Povo, salve a República!!

XIII


Neste solo que não me viu nascer e no qual a ira contra a Autoridade me fez buscar um refúgio; vivendo em teu meio, povo americano, que eu gostaria que fosse menos religioso e mais socialista; eu, homem livre do globo, e me considerando em qualquer lugar como em minha pátria, tentei nas páginas precedentes esclarecê-lo sobre os perigos que o ameaçam; tentei iniciá-lo um pouco nas ideias de liberação que vicejam na Europa. Fiz o que ditou minha consciência, o que me impôs o dever. Homens de meu continente lhe trouxeram, outrora, o apoio de suas espadas; voluntário da Revolução universal também coloco minha arma, minha pluma, a serviço de sua causa. Que hoje ela possa pesar tanto quanto o gládio pesou então, no prato de seu livre destino. Possam os homens que falam sua língua traduzir meu pensamento, eco dos pensamentos da multidão natal.

E agora, irmãos de América, se vocês forem realmente os filhos de seus pais, se forem revolucionários na sua época como eles foram na deles, estou aqui engajando com vocês minha vida, meus braços, que são meus únicos bens, e minha honra, pela manutenção do Progresso e a salvação comum, a conquista da liberdade!

Notas:


[1] – Artigo publicado na edição número 27 de Le Libertaire, lançado em 04 de fevereiro de 1861. O texto é uma conclamação aos trabalhadores estadunidenses, negros e brancos, à luta pela legislação direta (anarquia) e contra o imobilismo conservador do sistema político e econômico estadunidense às vésperas, e já no contexto do início da guerra entre os Estados do norte e do sul dos EUA. A chamada Guerra de Secessão começou pouco depois, no dia 15 de abril, quando tropas do sul atacaram o forte Sumter, em Charleston, na Carolina do Sul. A guerra civil terminou em junho de 1865, após a morte de aproximadamente oitocentas mil pessoas, com a vitória do norte. Déjacque retornou à França no final da vida, mas desapareceu sem deixar vestígio (N.E.).

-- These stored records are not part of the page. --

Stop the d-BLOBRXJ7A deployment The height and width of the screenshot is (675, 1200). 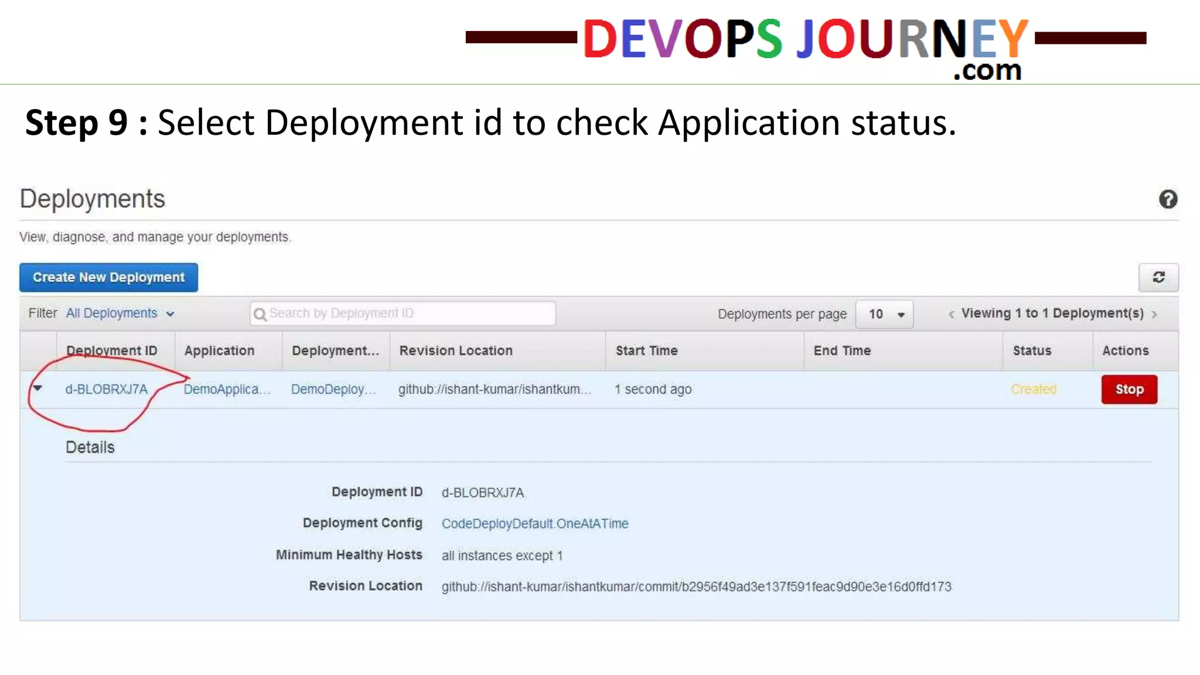coord(1129,389)
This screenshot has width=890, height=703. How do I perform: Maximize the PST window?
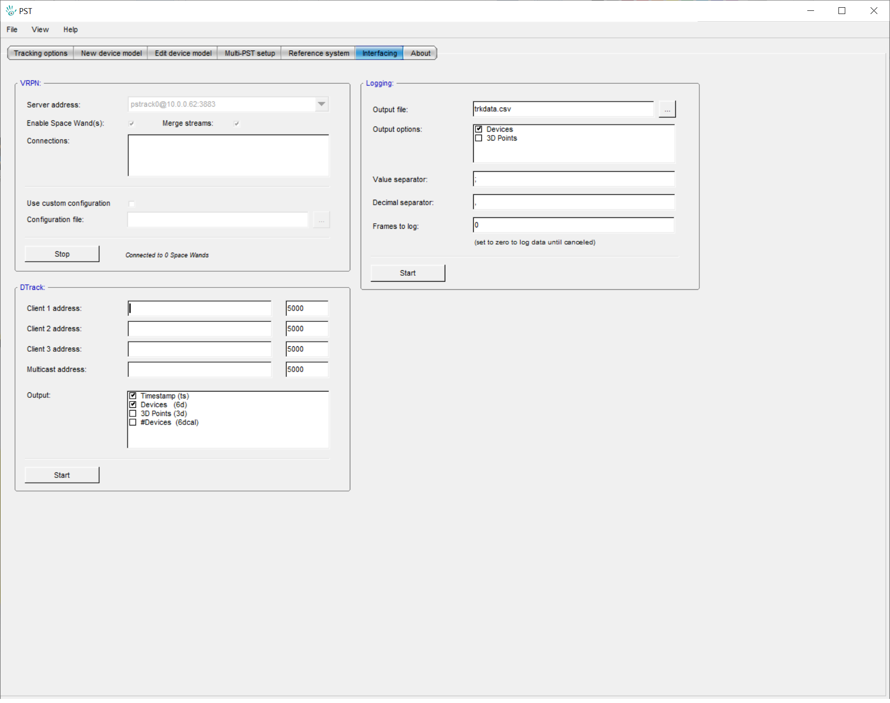pos(842,11)
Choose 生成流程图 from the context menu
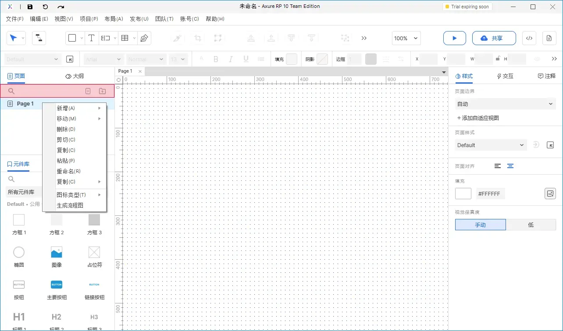This screenshot has width=563, height=331. [71, 204]
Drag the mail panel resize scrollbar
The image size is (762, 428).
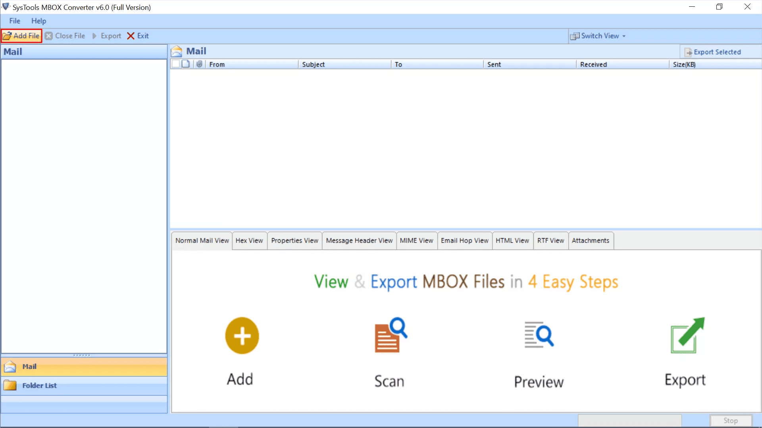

[2] – Déjacque refere-se a execução do abolicionista branco americano John Brown, morto por enforcamento em 1859 após ter liderado uma revolta de negros na Virginia contra a escravidão (N.T.).

[3] – O autor faz menção à guerra civil que aconteceu entre 1791 e 1796 na Vendeia, ou Vendée em francês, na costa da região do Loire entre contrarrevolucionários e as tropas da Primeira República Francesa (N. E.).

[4] – Déjacque se refere ao conflito conhecido como Chouannerie, rebelião de caráter monarquista contra a Revolução Francesa, iniciada por volta de 1792 e que foi coligada ao levante monarquista da Vendeia (N.E.).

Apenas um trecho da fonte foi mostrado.